» Problem to work on
When a line of the records below contains the string "agent", copy that whole line.

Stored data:
- - - - -
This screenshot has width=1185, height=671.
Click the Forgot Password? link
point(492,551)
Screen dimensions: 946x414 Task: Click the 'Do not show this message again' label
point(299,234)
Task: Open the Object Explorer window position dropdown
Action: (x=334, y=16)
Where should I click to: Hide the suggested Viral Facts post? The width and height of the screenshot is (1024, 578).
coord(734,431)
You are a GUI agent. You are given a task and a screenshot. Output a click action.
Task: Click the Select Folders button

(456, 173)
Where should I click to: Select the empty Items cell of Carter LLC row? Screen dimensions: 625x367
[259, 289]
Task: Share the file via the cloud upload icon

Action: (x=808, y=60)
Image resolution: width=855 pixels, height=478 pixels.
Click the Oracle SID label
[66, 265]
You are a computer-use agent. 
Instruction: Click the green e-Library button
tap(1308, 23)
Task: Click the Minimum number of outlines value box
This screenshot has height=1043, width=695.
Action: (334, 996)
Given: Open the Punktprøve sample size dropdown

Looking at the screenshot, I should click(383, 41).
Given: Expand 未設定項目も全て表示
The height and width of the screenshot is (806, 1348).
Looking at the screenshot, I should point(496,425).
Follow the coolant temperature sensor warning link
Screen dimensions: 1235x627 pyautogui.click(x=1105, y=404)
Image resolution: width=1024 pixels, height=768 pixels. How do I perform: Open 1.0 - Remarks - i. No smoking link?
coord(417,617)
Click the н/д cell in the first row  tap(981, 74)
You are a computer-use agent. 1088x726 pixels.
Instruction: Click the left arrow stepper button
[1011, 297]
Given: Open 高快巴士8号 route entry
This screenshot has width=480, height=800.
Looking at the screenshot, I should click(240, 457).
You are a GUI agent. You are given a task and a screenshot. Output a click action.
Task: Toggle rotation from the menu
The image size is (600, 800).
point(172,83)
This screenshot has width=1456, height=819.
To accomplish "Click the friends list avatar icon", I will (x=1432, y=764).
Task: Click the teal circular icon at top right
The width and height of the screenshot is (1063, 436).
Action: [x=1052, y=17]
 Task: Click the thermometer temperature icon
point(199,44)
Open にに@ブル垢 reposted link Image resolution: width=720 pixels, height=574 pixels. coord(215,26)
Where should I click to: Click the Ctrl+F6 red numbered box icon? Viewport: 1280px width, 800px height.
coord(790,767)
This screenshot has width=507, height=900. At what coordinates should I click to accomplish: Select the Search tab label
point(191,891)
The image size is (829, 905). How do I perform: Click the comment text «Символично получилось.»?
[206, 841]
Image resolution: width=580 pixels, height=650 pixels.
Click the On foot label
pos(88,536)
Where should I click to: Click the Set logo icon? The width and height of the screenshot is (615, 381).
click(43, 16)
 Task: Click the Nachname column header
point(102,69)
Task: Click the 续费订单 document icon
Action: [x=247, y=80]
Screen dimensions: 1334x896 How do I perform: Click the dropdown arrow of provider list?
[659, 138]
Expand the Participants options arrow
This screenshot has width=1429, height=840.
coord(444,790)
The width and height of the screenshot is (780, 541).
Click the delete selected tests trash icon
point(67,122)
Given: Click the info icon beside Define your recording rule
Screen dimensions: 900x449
- - - - -
» Exercise solution
You are a GUI agent. You are given a task and a screenshot. Output a click action.
You are a computer-use agent. 
You are a computer-use agent. 1088x726 pixels.
You are a GUI agent. You are given a task and a screenshot. Output a click action.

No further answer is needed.